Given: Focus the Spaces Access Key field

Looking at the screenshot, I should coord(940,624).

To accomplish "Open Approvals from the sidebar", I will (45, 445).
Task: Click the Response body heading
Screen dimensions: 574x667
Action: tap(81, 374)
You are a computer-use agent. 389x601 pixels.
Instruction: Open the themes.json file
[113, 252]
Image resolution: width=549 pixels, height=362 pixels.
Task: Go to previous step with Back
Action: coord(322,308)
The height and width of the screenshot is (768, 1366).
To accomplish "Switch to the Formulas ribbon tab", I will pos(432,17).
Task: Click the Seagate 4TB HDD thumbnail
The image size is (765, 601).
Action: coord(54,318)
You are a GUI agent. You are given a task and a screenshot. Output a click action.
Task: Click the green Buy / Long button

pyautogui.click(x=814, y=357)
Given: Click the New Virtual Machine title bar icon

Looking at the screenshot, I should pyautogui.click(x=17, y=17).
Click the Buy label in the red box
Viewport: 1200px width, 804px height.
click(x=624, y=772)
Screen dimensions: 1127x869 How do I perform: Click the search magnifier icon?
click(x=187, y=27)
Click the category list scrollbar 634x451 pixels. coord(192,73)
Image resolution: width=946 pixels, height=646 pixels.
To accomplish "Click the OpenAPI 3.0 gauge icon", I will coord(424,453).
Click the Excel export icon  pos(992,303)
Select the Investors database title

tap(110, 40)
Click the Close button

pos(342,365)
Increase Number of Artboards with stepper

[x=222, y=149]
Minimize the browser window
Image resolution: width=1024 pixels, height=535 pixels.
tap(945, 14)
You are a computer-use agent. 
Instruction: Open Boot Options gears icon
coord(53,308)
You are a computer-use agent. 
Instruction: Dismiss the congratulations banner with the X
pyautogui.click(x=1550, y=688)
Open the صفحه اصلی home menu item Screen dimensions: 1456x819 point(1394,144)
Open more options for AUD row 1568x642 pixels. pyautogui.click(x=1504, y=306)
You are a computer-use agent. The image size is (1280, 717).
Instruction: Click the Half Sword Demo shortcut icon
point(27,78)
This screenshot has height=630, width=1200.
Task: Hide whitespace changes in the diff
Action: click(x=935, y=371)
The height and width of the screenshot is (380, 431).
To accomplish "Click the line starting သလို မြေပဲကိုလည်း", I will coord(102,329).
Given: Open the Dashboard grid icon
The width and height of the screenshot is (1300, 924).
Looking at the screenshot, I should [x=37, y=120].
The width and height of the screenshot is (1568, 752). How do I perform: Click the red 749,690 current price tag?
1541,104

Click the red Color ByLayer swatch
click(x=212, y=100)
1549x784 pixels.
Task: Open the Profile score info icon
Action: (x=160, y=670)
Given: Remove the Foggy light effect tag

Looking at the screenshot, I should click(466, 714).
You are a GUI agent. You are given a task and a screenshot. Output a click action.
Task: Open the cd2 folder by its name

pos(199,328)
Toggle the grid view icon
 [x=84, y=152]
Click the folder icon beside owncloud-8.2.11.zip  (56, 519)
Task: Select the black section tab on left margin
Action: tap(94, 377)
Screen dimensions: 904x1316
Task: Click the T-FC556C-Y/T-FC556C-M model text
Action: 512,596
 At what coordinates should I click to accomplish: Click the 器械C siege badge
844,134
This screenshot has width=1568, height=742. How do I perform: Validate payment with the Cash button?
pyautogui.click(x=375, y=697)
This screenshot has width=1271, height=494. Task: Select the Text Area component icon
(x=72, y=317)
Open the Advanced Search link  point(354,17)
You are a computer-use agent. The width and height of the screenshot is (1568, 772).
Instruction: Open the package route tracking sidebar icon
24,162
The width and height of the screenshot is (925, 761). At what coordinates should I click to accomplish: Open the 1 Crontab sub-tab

◆ Exercise prompt ◆
Check every line above for the string "agent" and state how many have it, with no other words.

◆ Solution for this problem ◆
7